> [WRITTEN PROBLEM]
Filter the entries below and copy every line that contains the string "width", matching case exactly.

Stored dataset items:
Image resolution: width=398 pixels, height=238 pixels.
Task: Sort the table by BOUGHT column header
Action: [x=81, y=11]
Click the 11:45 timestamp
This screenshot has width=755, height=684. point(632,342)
==
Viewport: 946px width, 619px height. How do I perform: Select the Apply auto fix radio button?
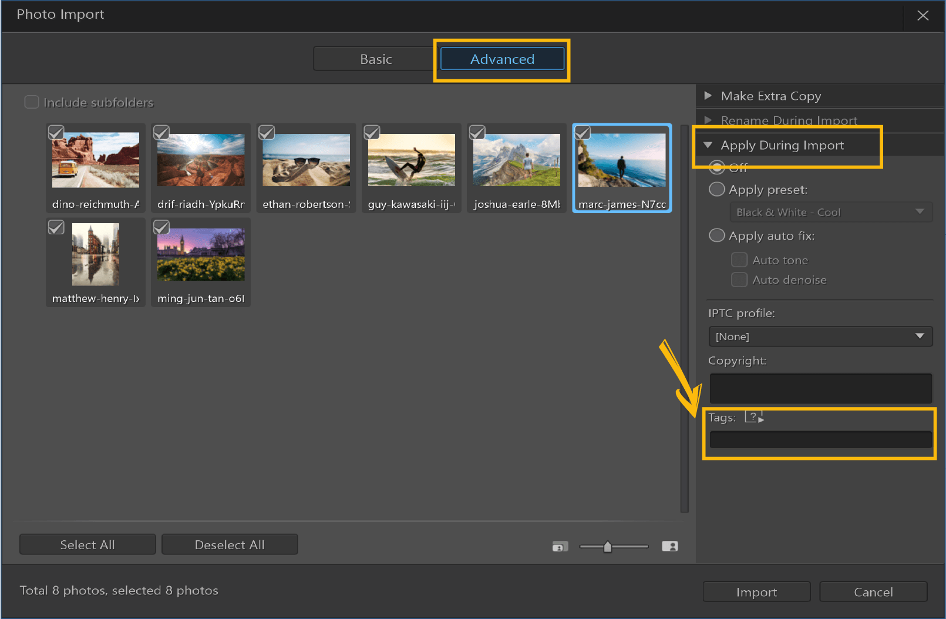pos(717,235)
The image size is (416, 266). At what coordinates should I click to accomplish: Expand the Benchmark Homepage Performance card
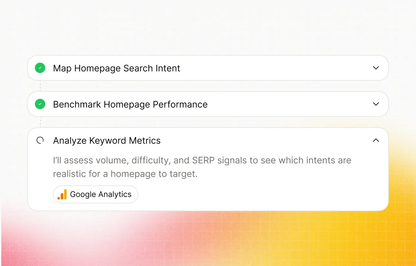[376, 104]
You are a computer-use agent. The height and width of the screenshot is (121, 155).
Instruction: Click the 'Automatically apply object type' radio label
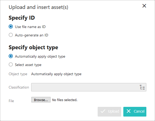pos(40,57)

> [RESULT OF THIS EXERCISE]
Image resolution: width=398 pixels, height=238 pixels.
This screenshot has width=755, height=684. point(632,342)
Viewport: 946px width, 619px height. How do I perform: Select the Apply auto fix radio button?
You are a computer-use agent. The height and width of the screenshot is (121, 155).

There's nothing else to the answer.